*EXERCISE OBJECTIVE*.
Quote the data below in full, minus the images.

*RECORDS SHOWN*.
╔══
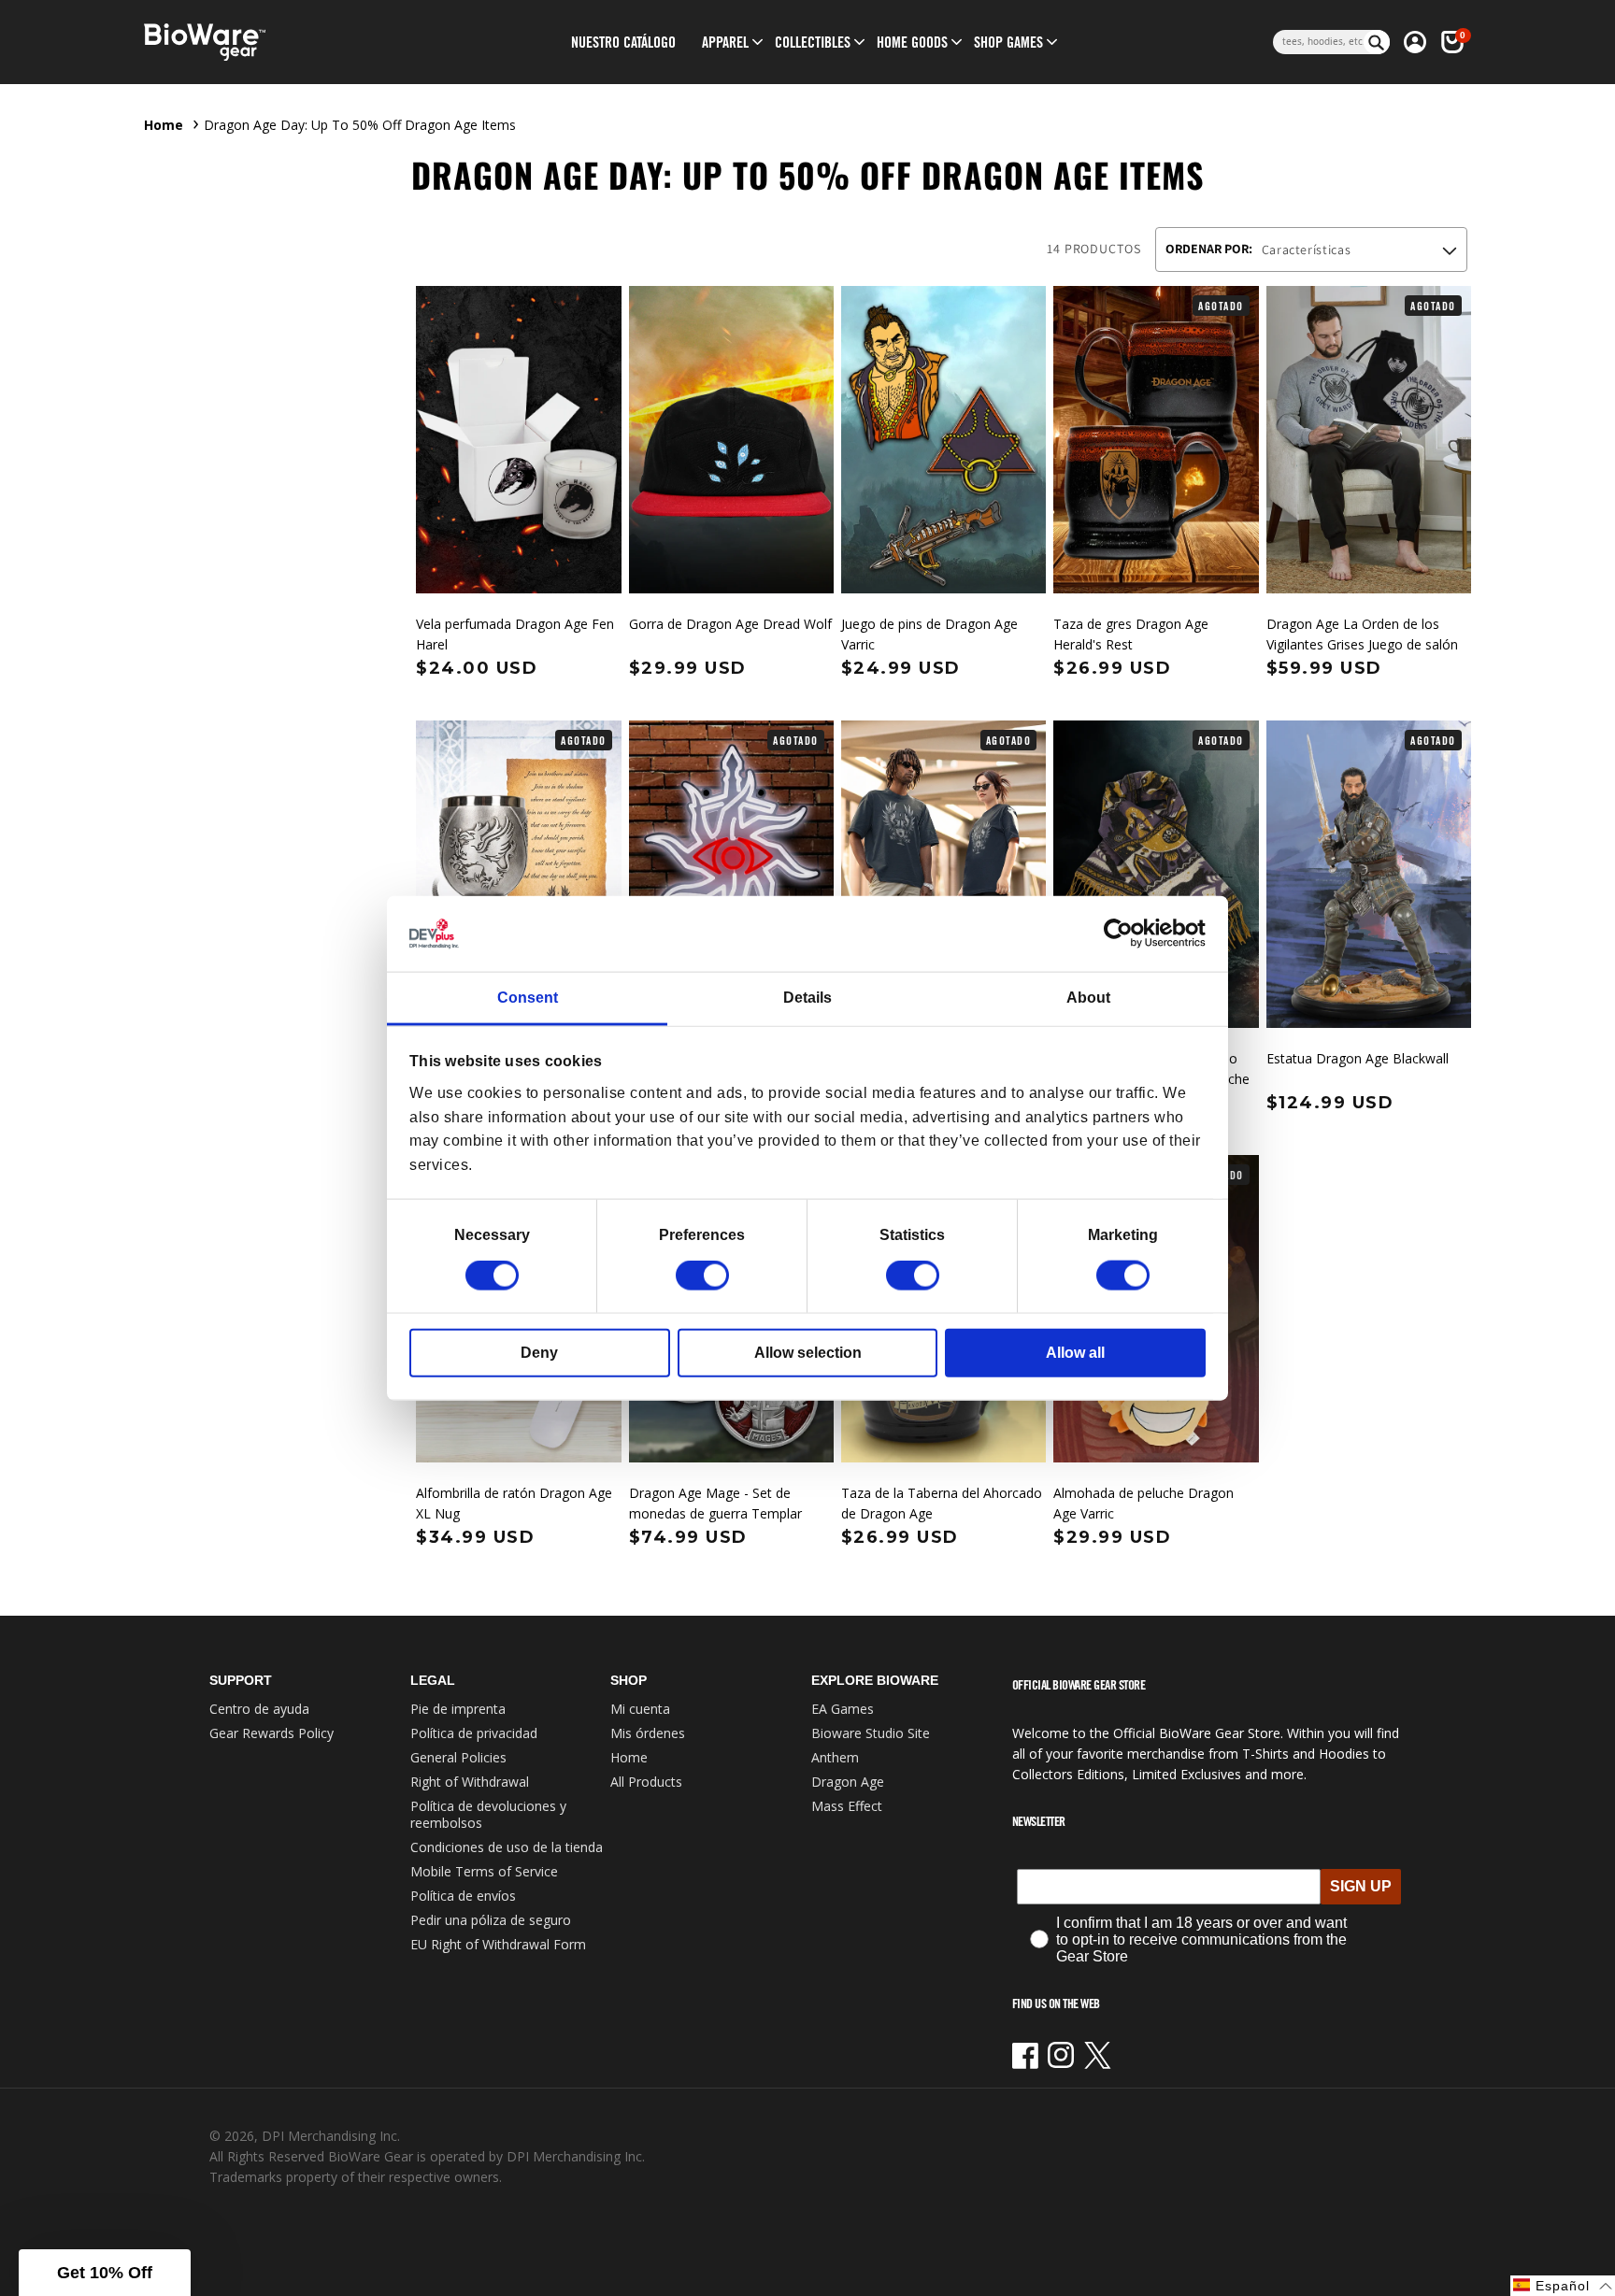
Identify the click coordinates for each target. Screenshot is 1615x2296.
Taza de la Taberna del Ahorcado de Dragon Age (941, 1503)
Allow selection (808, 1353)
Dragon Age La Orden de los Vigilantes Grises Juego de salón (1362, 634)
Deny (539, 1353)
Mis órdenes (647, 1733)
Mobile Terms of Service (484, 1871)
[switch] (702, 1276)
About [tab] (1088, 997)
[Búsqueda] (1377, 42)
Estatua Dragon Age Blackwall (1357, 1058)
╚══
*RESULT FOR THIS TASK*.
Identify the click coordinates for each target. Screenshot is 1615x2296.
Taza de la Taberna del Ahorcado de Dragon Age (941, 1503)
Allow selection (808, 1353)
Dragon Age La Orden de los Vigilantes Grises Juego de salón (1362, 634)
Deny (539, 1353)
Mis órdenes (647, 1733)
Mobile Terms of Service (484, 1871)
[switch] (702, 1276)
About [tab] (1088, 997)
[Búsqueda] (1377, 42)
Estatua Dragon Age Blackwall (1357, 1058)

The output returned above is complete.